There are times when acting aggressively when prices fall by 10% or when we get additional income.
On the one hand, cash flow must be stable without becoming a burden when we make aggressive purchases.
The thing is that in as much as someone or rather an investor is rich doesn't mean that they cannot run into trouble if they are investing aggressively, however even if the price drops 10% is not actually a good reason to accumulate aggressively but instead you can possibly adjust your DCA accumulation were by if you normally accumulate a certain amount of Bitcoin on a weekly basis and it happen that your source of income has increased you could possibly increase your accumulation amounts that will be well suitable for you.
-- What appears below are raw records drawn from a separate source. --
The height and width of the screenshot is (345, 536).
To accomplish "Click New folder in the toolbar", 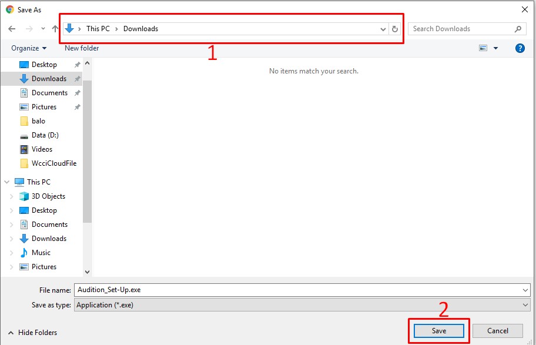I will pyautogui.click(x=82, y=48).
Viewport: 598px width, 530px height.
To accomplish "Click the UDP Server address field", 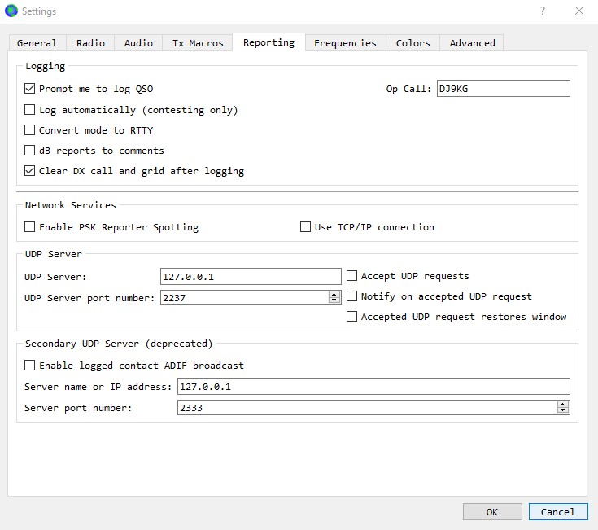I will coord(251,276).
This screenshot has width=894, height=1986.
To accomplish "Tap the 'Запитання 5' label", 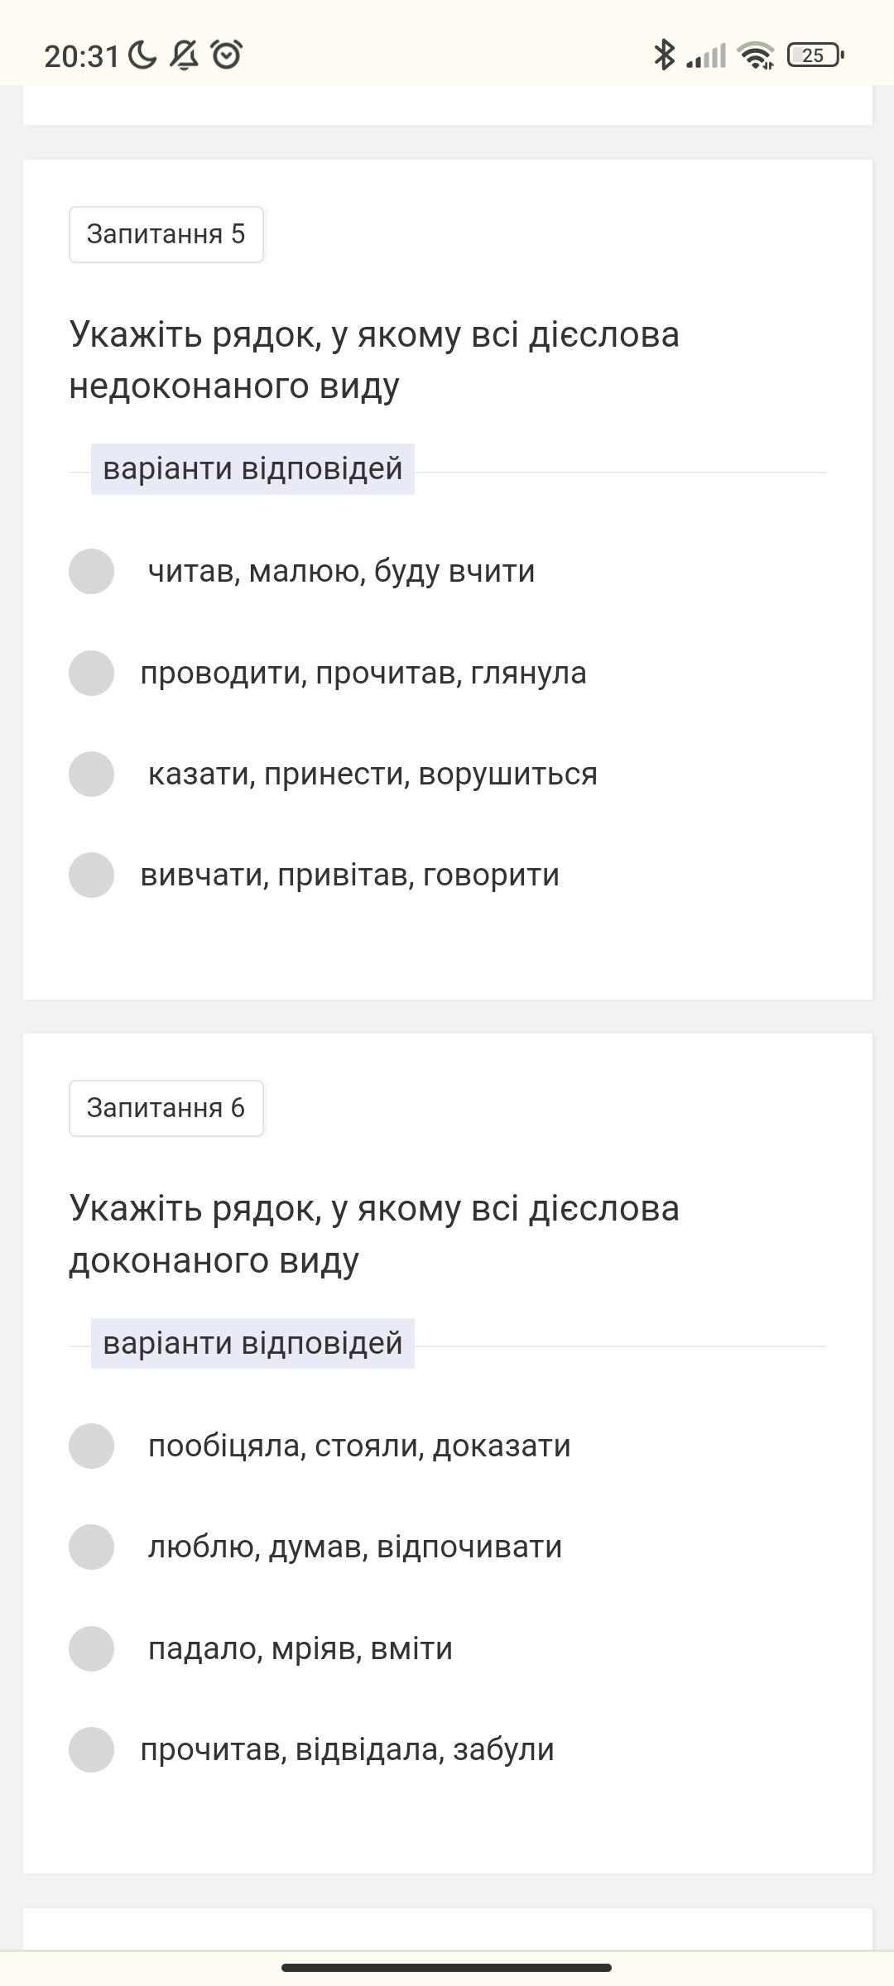I will coord(166,234).
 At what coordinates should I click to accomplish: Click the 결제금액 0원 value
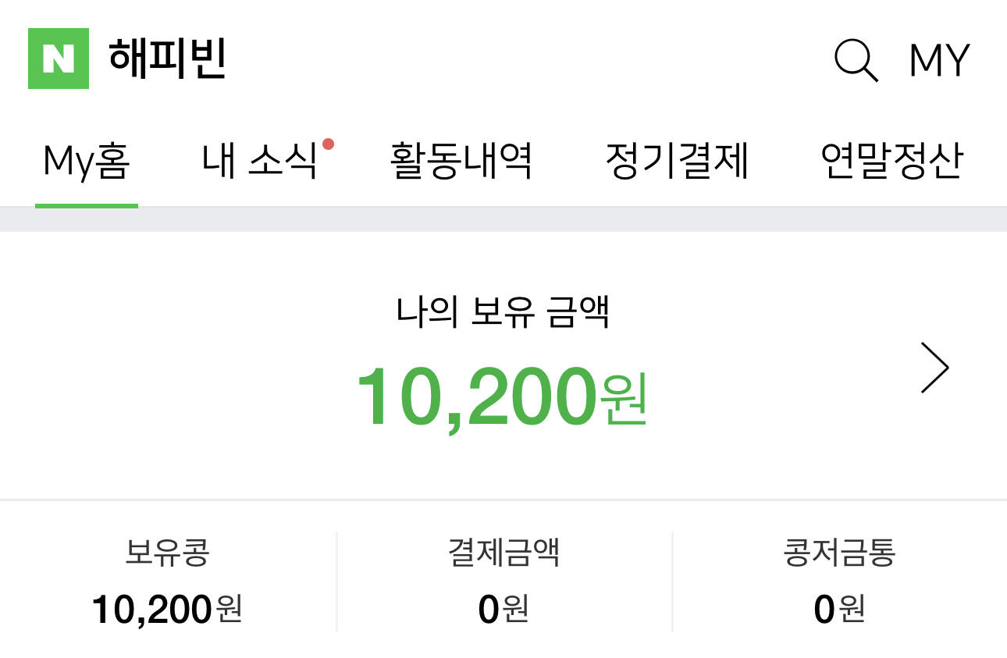click(x=504, y=609)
Though I no that most investors have there way or perspective they feel they can take advantage or facilitate there investment on Bitcoin but it will be very bad that they will get overwhelmed and invest all they have without realizing that in as much as long term holding doesn't really involved risk but
aggressive investment could be regarded as one of the risk or barrier that could have a negative effect on there investment plan. I Don't agree with your concept of aggressiveness, I don't think aggressiveness refers to investing into bitcoin with all you have or like some crazy investor that is throwing all his cash or savings into bitcoin, IMO it's more like investing not less than you should and at same time not less than you should, i can't really put the definition in words since I myself am still trying to grable thigns well.
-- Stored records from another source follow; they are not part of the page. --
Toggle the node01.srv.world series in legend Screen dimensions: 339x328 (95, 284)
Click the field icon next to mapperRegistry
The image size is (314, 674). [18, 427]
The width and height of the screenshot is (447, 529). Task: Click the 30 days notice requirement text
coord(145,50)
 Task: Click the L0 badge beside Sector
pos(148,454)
Let's assume I have a toral of 200$ left as my disposable income after doing all my cashflow and deducted or removed my expenses, and I decide to invest 150$ of that into bitcoin that can be me beign aggressive or let's assume another person earning up to 4000$ and after removing his expenses as a bachelor has a 2000$ left as his discretionary income, normally we should keep in mind that we have to invest from here, kero float and also keep some reserves for later, he can decide to invest a whole 1k or 1200$ into bitcoin and keep halve as floats and the rest as reserves and if he ends up not using his floats or all then he can decide what to do with the rest.
I can't really find a way to explain my understanding of aggressiveness with words, but I think if investing in bitcoin is a priority or something that you desire to or want to achieve then that way you would want to give a sizable percentage of your disposable income to it or even all, that is my best way to explain what I understand by being aggressive and if aggressiveness is practiced rightly then you have no worri about it beign risk, they is a balance and that is finding what you are comfortable with.
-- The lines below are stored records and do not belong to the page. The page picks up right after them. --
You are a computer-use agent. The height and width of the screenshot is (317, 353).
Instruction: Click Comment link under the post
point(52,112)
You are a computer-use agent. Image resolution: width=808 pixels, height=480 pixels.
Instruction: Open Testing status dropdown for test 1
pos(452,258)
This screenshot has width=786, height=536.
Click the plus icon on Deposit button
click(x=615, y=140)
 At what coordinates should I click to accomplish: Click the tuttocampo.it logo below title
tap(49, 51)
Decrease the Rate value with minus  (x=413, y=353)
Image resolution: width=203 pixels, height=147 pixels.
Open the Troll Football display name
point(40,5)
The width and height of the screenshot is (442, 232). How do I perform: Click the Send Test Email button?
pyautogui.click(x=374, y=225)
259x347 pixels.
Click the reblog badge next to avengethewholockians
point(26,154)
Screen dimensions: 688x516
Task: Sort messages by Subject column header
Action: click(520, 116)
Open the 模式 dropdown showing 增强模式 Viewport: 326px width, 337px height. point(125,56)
Buying aggressively depends on an investor choice , buying beyond your capacity just to meetup can be considered as buying aggressive. Aggressive buying can be risky individually because every investor have their different ways of planning before buying, we can’t just judge in term of aggressive buying being so risky. Aggressive buying can work for Mr A meanwhile Mr B is not getting it right, basically because Mr A will settle every necessary needs and set aside every funds to back up the investment before going ahead to buy while Mr B can decide to skip the planning process just to meetup and buy with everything. Most times, whenever there’s a decline we investors consider the price fall as an opportunity to buy and hold definitely it’s the right time to accumulate but, accumulating should not go beyond our discretionary income as mistakes can happen during times like this. Aggressive buying can be practice buy anyone but all depends on the available funds for accumulating.